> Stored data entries
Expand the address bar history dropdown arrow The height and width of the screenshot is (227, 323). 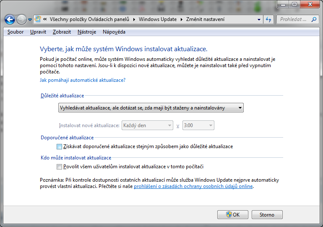(259, 19)
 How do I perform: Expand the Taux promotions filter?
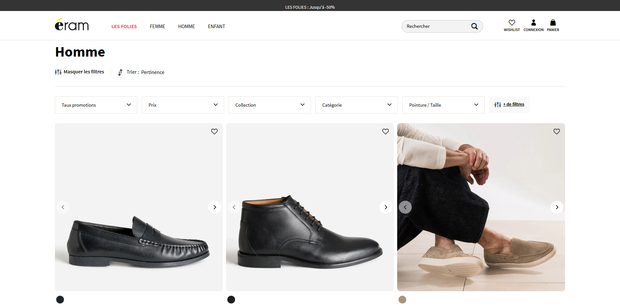point(96,105)
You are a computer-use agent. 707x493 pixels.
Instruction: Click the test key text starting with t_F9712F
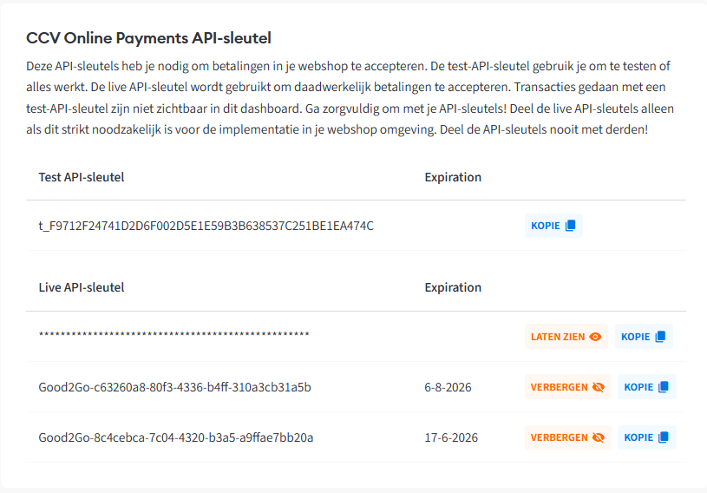[206, 226]
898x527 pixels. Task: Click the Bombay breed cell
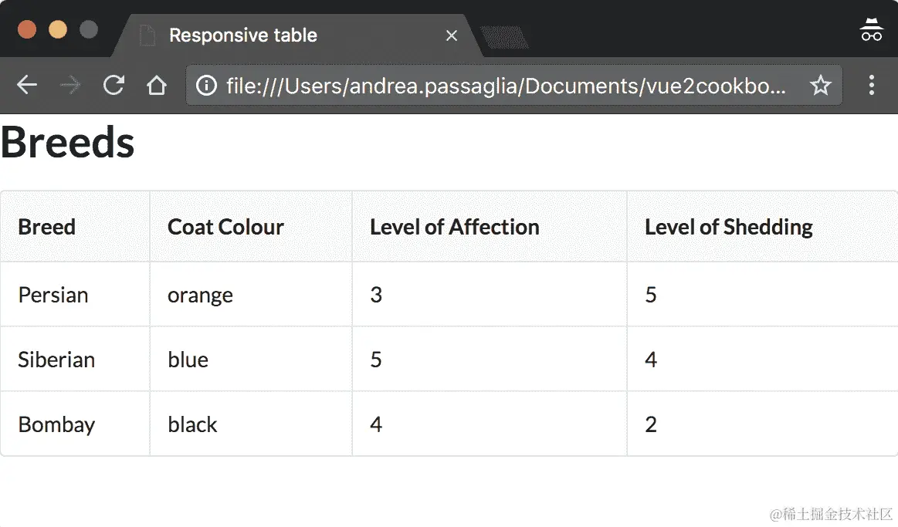[56, 424]
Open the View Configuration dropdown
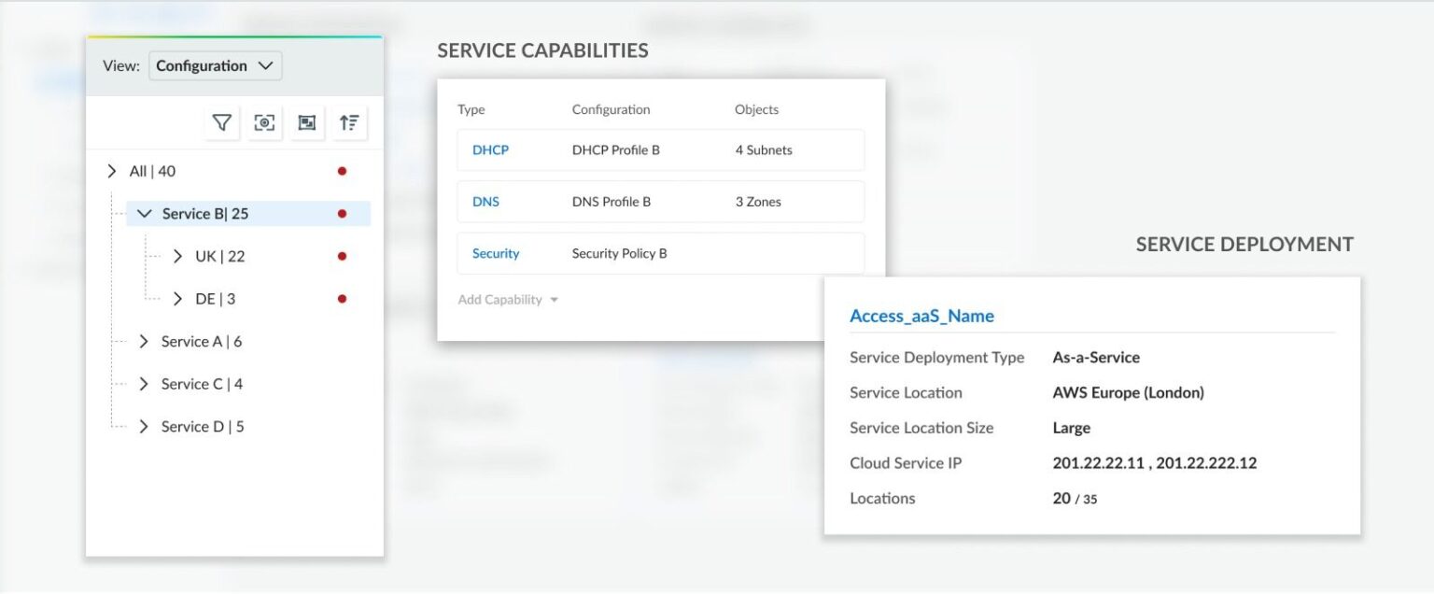Screen dimensions: 1434x594 pos(215,65)
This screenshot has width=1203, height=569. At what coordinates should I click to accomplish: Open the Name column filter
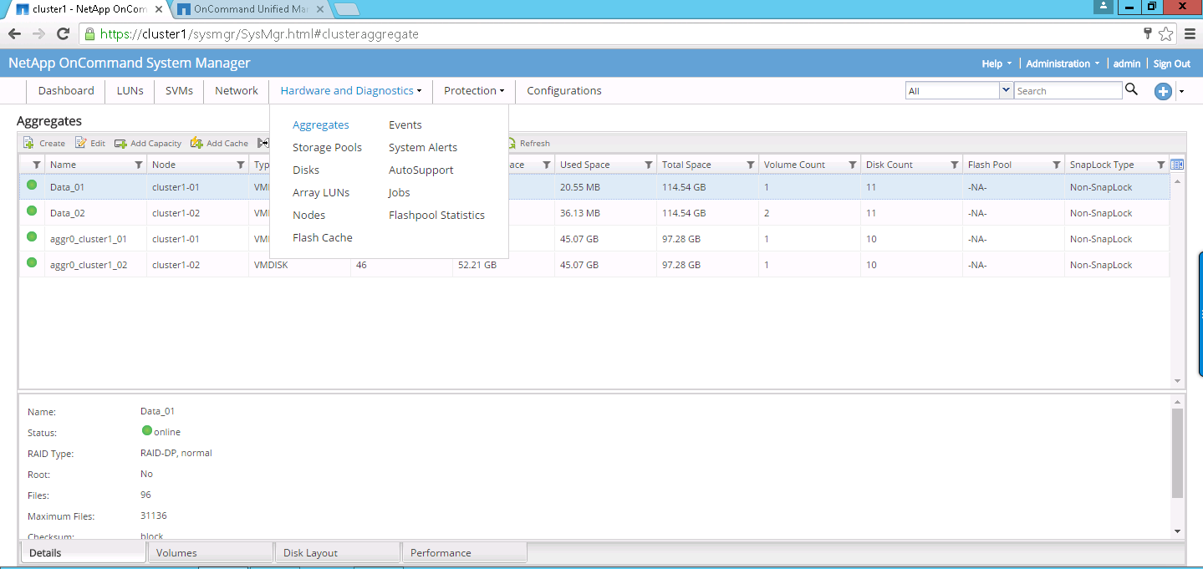[139, 165]
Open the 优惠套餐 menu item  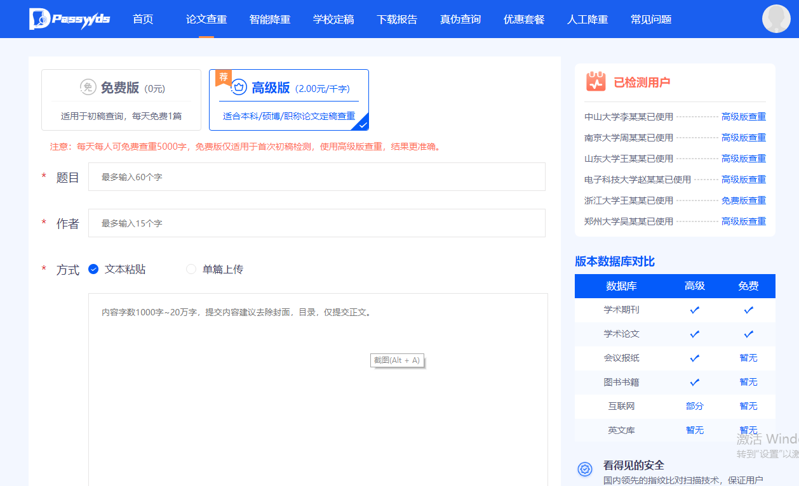click(523, 19)
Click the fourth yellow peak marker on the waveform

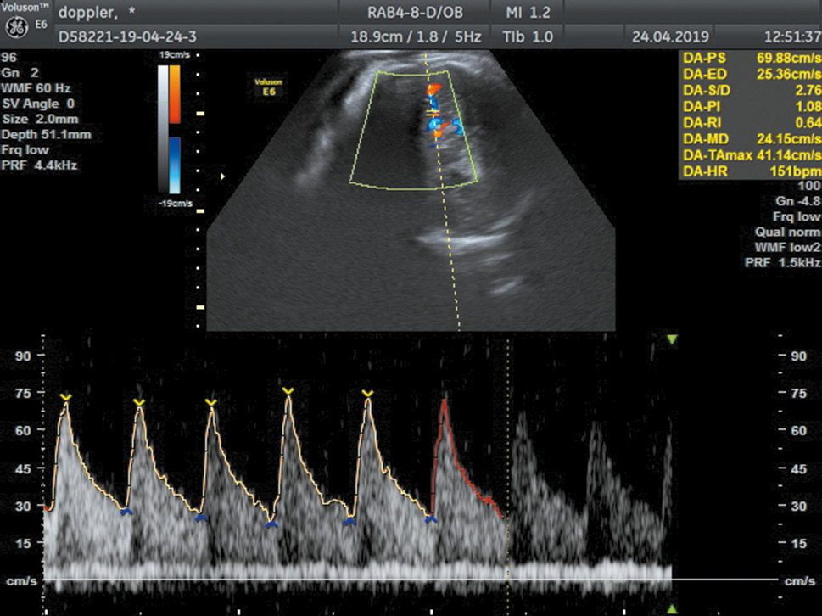[288, 390]
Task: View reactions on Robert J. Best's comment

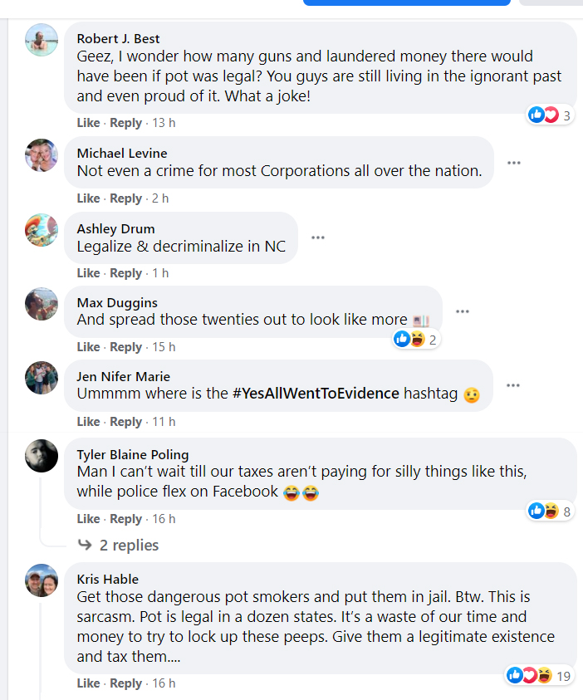Action: tap(550, 115)
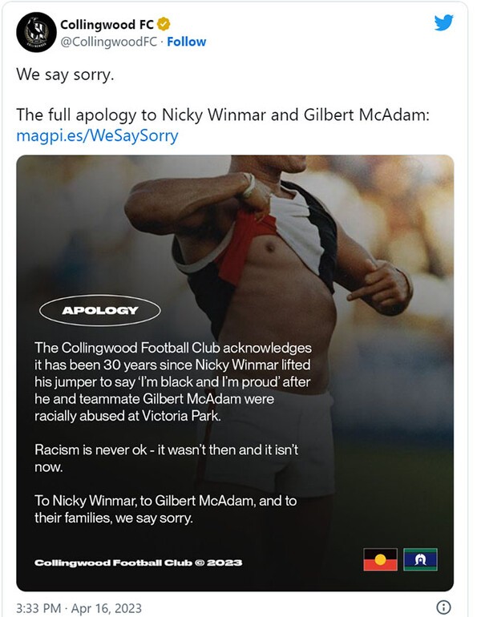The width and height of the screenshot is (481, 617).
Task: Click the APOLOGY pill label
Action: [100, 310]
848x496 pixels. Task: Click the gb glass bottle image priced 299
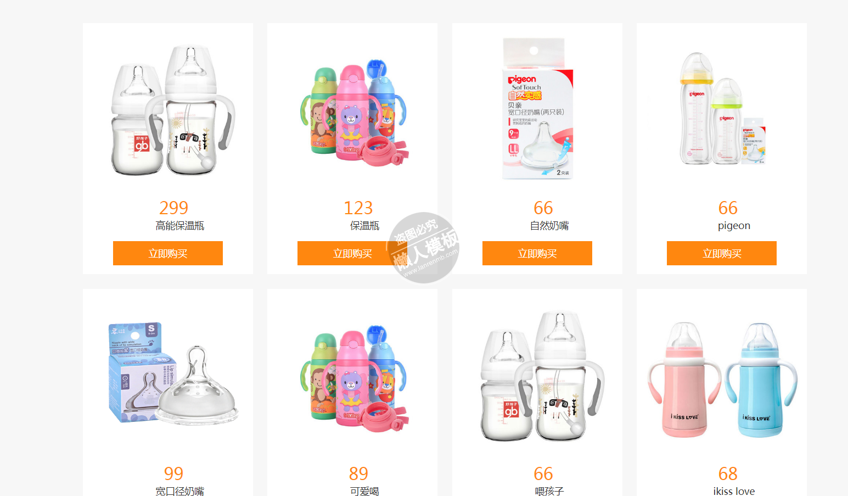(173, 111)
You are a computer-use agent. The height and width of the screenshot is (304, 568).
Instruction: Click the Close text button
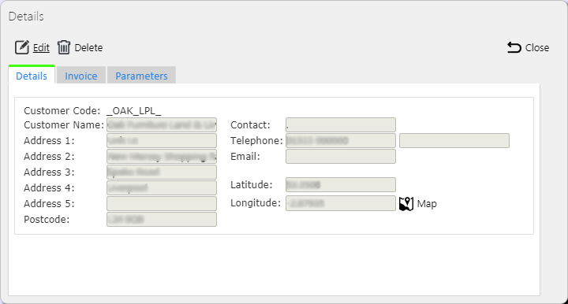tap(537, 48)
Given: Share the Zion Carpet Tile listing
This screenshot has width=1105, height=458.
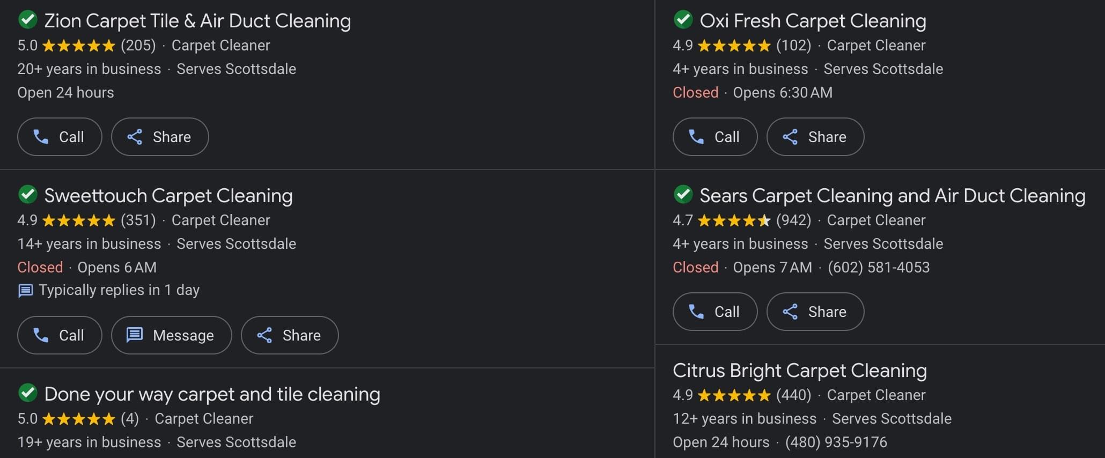Looking at the screenshot, I should 160,137.
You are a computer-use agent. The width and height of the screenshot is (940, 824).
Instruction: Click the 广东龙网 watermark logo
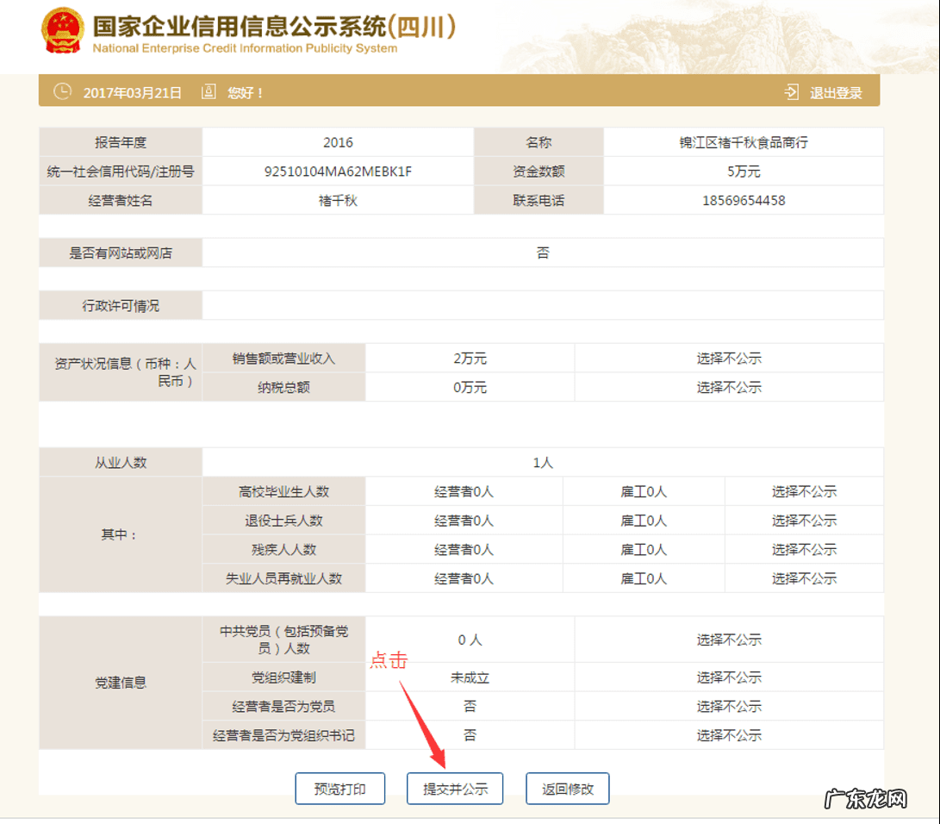click(x=866, y=799)
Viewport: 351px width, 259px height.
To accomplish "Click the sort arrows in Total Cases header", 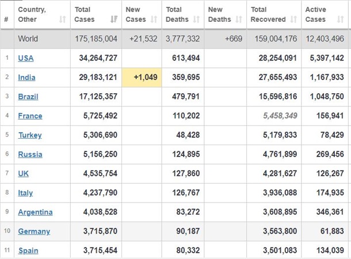I will [x=113, y=20].
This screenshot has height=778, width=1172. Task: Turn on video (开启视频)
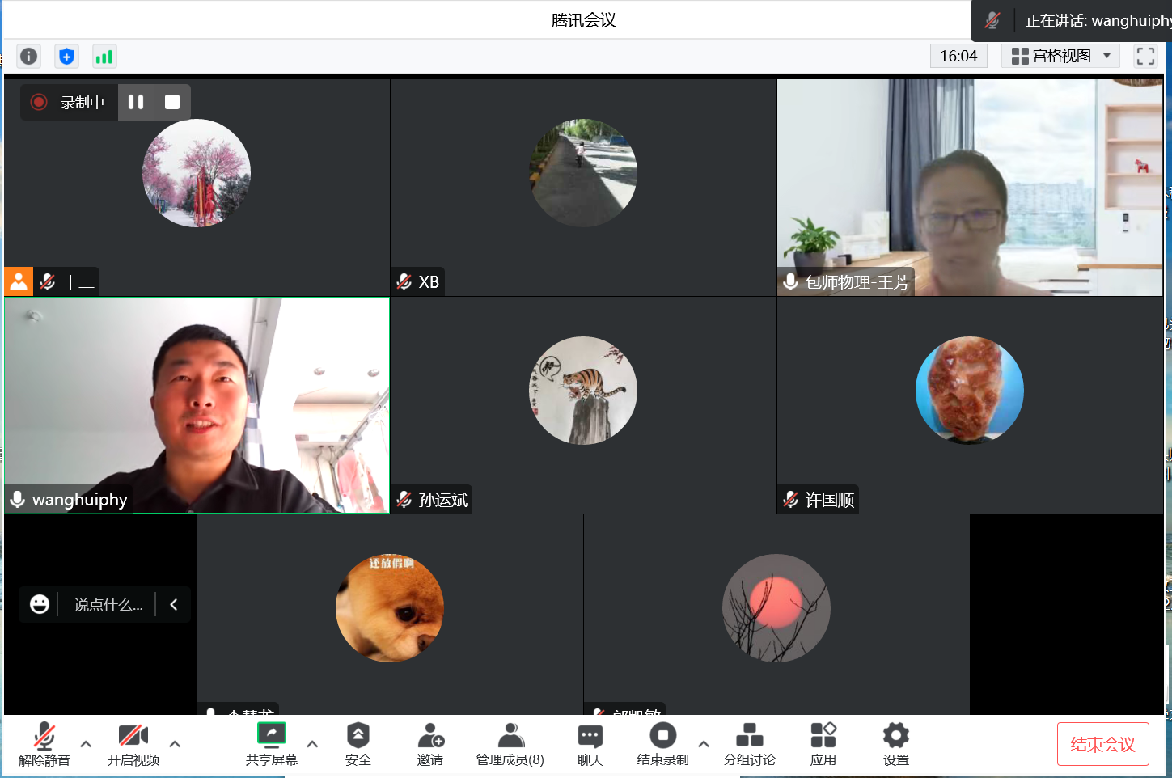(x=133, y=744)
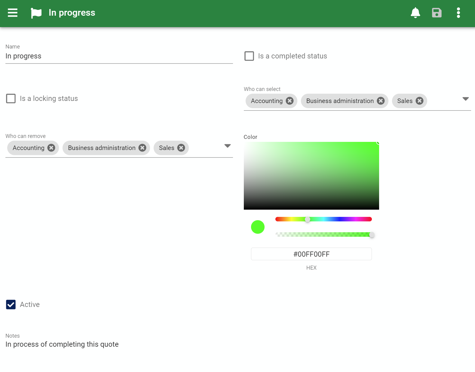This screenshot has width=475, height=372.
Task: Open the hamburger navigation menu
Action: pyautogui.click(x=13, y=13)
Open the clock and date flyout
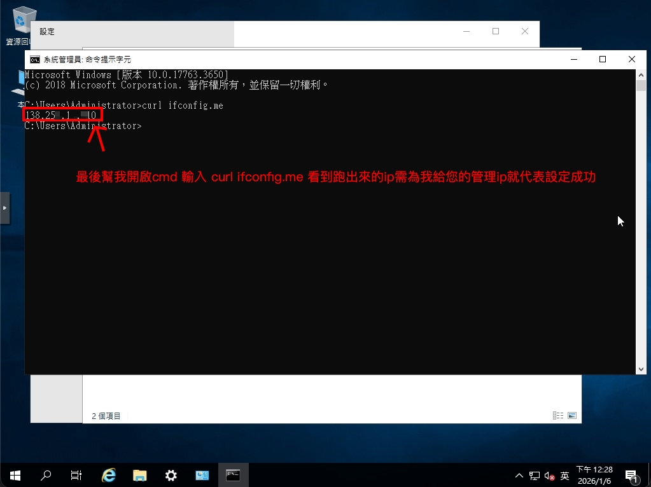The height and width of the screenshot is (487, 651). coord(594,475)
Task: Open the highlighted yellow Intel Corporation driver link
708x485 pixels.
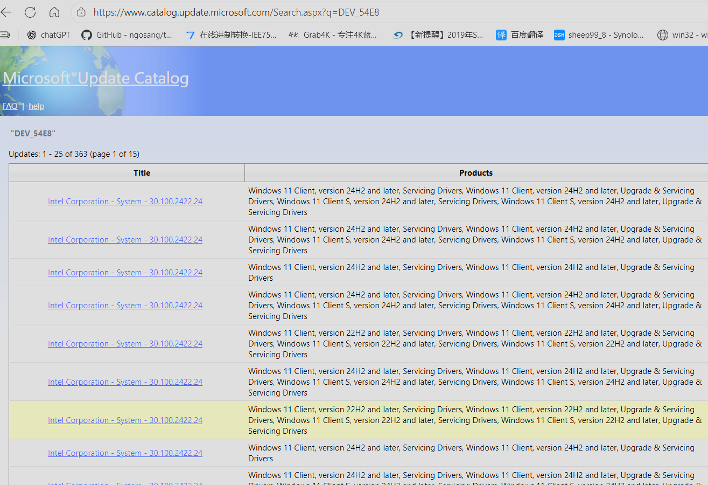Action: click(125, 420)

> What needs to be done
Every line above that holds the string "computer" should be copied out.

> Exercise answer
You are a computer-use agent. 707x493 pixels.
You are a computer-use agent. The height and width of the screenshot is (304, 568).
You are a computer-use agent. The width and height of the screenshot is (940, 824).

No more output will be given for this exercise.